Member of the Nebraska House of Representatives
- In office 1897–1901
- Constituency: 30th District

Personal details
- Born: Paul Fenimore Clark July 14, 1861 Green Lake, Wisconsin
- Died: June 2, 1932 (aged 70) San Jose, California
- Party: Republican
- Spouse: May Roberts
- Education: University of Nebraska
- Occupation: Lawyer, politician

= Paul F. Clark =

American politician

Paul Fenimore Clark (July 14, 1861 – June 2, 1932) was an American politician who was the 18th Speaker of the Nebraska House of Representatives from 1899 to 1901.

==Biography==
Clark was born in Green Lake, Wisconsin, on July 14, 1861, the son of John Averill Clark and Laura Cornelia Pomeroy Clark. His distant relatives included William Cooper, James Fenimore Cooper and Paul Fenimore Cooper. He spent his childhood on a farm in St. Edward, Nebraska and attended the University of Nebraska. He was a member of the Masons.

After he retired around 1912, he and his wife May (née Roberts) moved to California.

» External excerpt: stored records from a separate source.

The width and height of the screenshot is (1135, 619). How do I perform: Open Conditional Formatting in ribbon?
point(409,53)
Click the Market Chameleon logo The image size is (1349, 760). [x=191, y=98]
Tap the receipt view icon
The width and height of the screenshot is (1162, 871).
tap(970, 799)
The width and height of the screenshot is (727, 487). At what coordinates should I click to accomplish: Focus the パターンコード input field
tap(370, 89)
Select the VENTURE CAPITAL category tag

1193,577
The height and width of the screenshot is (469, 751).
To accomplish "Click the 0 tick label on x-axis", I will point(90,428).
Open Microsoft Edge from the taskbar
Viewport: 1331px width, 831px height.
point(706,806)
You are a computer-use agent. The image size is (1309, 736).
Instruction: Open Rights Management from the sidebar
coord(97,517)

Clark died on June 2, 1932, in Willow Glen, San Jose, California.

==Career==
Clark was a member of the Nebraska House of Representatives, elected in 1896 and reelected in 1898. He was chosen Speaker for the 1899 session. He was an unsuccessful candidate for U.S. Representative from Nebraska in 1912 as a fusion candidate of the Republican and Bull Moose parties.